From the line containing "The height and" to the last line of the data, both included, transcribe each line exactly, leaving out pictures and adding nothing.

**** Exercise data ****

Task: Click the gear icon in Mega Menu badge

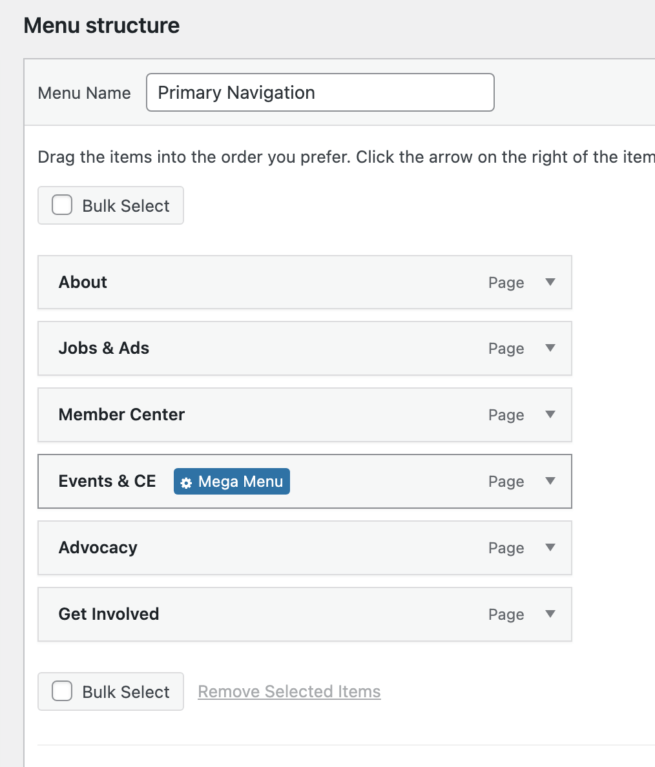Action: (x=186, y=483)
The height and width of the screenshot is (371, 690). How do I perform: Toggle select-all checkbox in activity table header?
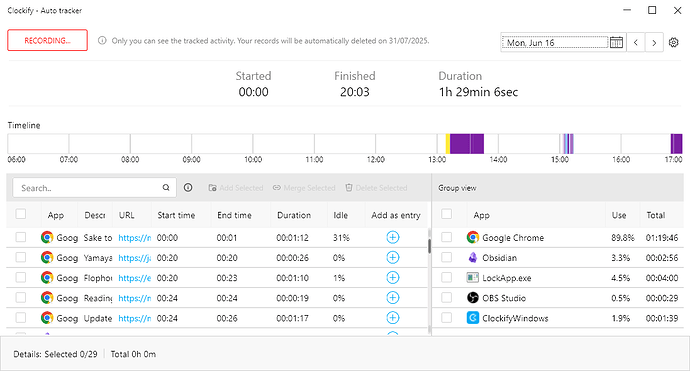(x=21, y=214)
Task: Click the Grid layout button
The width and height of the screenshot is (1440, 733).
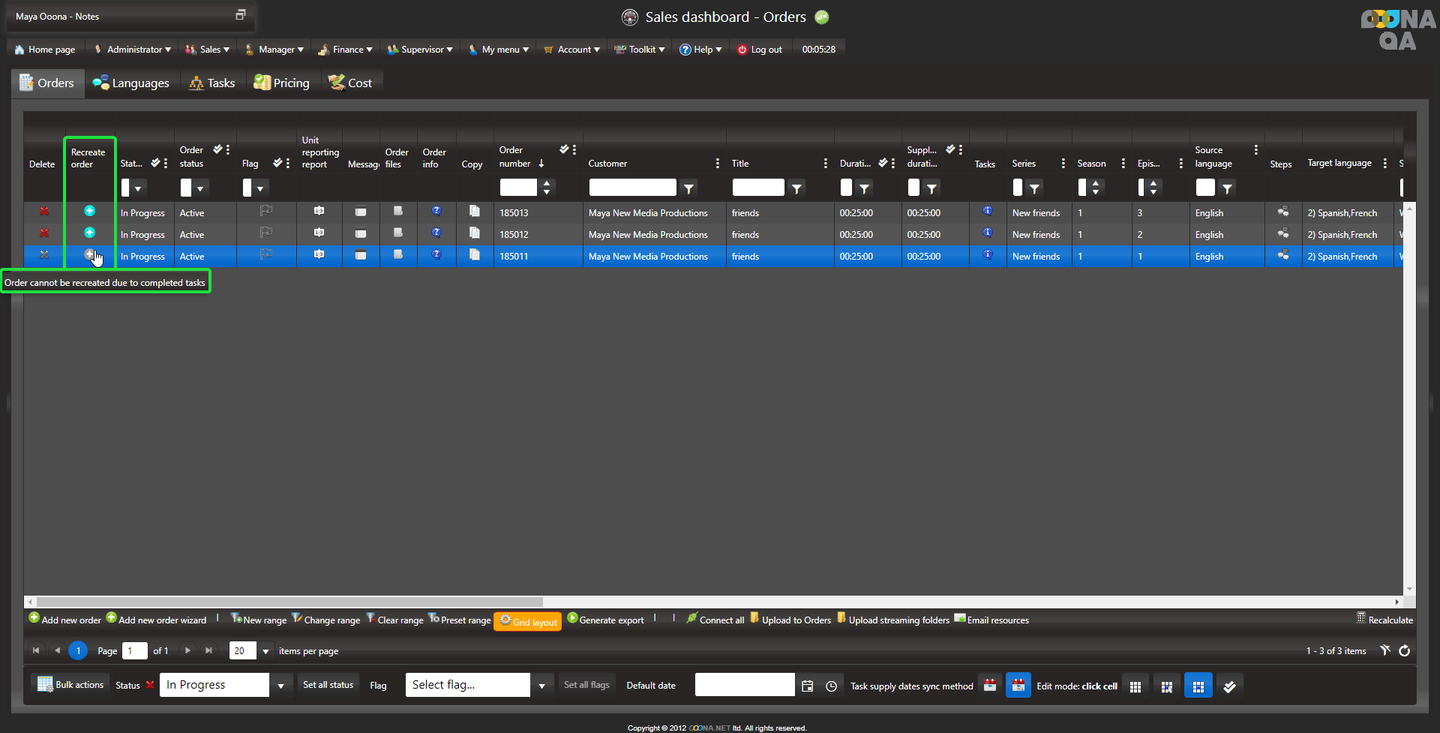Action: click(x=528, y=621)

****

Expected answer:
The height and width of the screenshot is (371, 690). How do I perform: Toggle select-all checkbox in activity table header?
(x=21, y=214)
Task: Click the Grid layout button
The width and height of the screenshot is (1440, 733).
Action: click(x=528, y=621)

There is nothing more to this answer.